Yeah, I can take this. This is Todd. I do think you're right. In a lot of ways, the Merck antibody is more similar to C-terminal antibody. We have not shared any data comparing the C-terminal Merck antibody to ours, so we don't have that to share. On the effector function, it's an interesting question, and we've gone with effectively an IgG4, human IgG4 for our antibody. Evidence to date suggests that to have an effect in these spreading models, and it looks like perhaps with the banimab in the clinic that you don't need effector function, and eliminating it eliminates or reduces some risk around neuroinflammation, we think. So, we've gone with an HIDG4 for our antibody.

Great.

Thank you very much for the cover.

Our next question comes from Suman Kulkarni with Canaccord Genuity. You may proceed.

Good afternoon, and thanks for taking my question. Apologies if this was asked before, and Al, I know you gave a quick history lesson there on anti-amyloid products for Alzheimer's, but what are the key results you need to see or learning from external programs that might lead you to making a firm go-no-go decision on your anti-Tau antibody program, or would you need to see internal results in order to make that decision, and what might those internal results look like?

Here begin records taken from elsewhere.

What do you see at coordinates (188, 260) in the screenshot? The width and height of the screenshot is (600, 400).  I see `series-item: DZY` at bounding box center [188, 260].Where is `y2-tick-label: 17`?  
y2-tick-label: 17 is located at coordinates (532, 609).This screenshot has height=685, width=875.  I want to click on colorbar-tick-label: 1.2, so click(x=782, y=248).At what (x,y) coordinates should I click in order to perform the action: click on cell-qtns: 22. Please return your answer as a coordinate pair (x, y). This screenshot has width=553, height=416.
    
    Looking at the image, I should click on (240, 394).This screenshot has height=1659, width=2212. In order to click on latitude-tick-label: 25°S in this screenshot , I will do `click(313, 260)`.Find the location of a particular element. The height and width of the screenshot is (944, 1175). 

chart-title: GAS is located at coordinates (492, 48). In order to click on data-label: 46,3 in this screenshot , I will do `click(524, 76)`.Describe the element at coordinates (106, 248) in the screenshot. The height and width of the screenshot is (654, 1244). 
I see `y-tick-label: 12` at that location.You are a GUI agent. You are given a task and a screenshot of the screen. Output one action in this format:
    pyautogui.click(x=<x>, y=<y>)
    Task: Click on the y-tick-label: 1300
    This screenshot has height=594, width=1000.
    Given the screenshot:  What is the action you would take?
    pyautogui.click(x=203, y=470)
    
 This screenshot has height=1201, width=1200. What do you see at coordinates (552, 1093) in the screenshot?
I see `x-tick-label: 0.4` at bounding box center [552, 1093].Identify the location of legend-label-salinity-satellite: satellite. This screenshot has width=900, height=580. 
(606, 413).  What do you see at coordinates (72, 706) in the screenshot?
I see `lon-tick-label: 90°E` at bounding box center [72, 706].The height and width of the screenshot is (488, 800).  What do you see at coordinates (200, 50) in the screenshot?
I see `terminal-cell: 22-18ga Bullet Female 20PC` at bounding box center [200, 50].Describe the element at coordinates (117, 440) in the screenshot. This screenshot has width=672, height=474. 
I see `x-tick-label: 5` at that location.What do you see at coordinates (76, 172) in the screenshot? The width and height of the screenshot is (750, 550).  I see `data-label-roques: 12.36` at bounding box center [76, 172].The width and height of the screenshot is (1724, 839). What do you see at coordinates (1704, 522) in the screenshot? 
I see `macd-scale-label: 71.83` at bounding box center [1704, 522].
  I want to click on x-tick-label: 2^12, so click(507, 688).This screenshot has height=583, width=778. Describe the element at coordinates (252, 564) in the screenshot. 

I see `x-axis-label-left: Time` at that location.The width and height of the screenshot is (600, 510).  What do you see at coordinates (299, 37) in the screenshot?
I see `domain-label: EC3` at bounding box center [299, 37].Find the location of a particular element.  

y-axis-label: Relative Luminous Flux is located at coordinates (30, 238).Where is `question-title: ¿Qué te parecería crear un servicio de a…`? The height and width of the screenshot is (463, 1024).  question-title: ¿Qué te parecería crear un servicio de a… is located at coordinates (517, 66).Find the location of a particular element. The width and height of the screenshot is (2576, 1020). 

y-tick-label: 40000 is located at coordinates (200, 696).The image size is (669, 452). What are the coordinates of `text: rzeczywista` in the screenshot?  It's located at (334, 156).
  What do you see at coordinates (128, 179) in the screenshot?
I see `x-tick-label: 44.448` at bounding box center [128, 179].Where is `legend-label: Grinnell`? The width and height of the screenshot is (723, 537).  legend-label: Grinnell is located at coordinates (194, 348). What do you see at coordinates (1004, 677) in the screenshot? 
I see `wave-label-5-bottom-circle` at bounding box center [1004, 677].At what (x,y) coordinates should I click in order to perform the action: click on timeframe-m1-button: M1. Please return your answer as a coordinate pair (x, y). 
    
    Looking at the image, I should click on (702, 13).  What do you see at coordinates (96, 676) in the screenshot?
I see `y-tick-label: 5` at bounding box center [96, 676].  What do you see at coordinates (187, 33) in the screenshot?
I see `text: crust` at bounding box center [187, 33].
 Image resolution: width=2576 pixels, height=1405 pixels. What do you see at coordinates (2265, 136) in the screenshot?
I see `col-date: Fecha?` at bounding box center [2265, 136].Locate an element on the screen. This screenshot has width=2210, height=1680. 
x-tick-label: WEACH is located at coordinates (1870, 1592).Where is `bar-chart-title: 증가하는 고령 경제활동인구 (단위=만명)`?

Yeah, I mean, that's a tough question to answer. What I'm looking for, Suman, is really how much of an effect on tau spreading do you have to see to see a minimally clinically significant effect? So in the case of the anti-amyloid antibodies, and by the way, you can learn from different antibodies against different epitopes. But the key question is, how much of an effect on amyloid PET imaging did you need to see to see an effect on CDR sum of boxes, which is the required endpoint for approval? And you can actually draw a graph of all the different antibodies and see that, you know, if you don't get to a certain level of amyloid lowering, you don't get a big enough effect on CDR sum of boxes. So, that's precisely the kind of thing I think I would like to see with the anti-tau antibodies. And I would say that, you know, anything less than a roughly 30% effect on CDR sum of boxes, I would say is probably not clinically meaningful. So, that's what I'm looking for is what is the effect on tau PET imaging that gives us a 30% effect on CDR sum of boxes. Once we know that for sure, then we can look at our antibody and say, okay, it met that hurdle or not. I think it's going to take a little bit more time to get that. It took more than a decade to generate that data for the anti-amyloid antibodies and various companies sharing their data. And like I said, I think we're in the early stages still of the tile-directed antibodies.

Got it. Thanks.

Thank you. I would now like to turn the call back over to Dr. Al Sandrock for any closing remarks.

Thank you, everyone, for joining us today, and we look forward to speaking with you again soon.

Thank you. This concludes the conference. Thank you for your participation. You may now disconnect.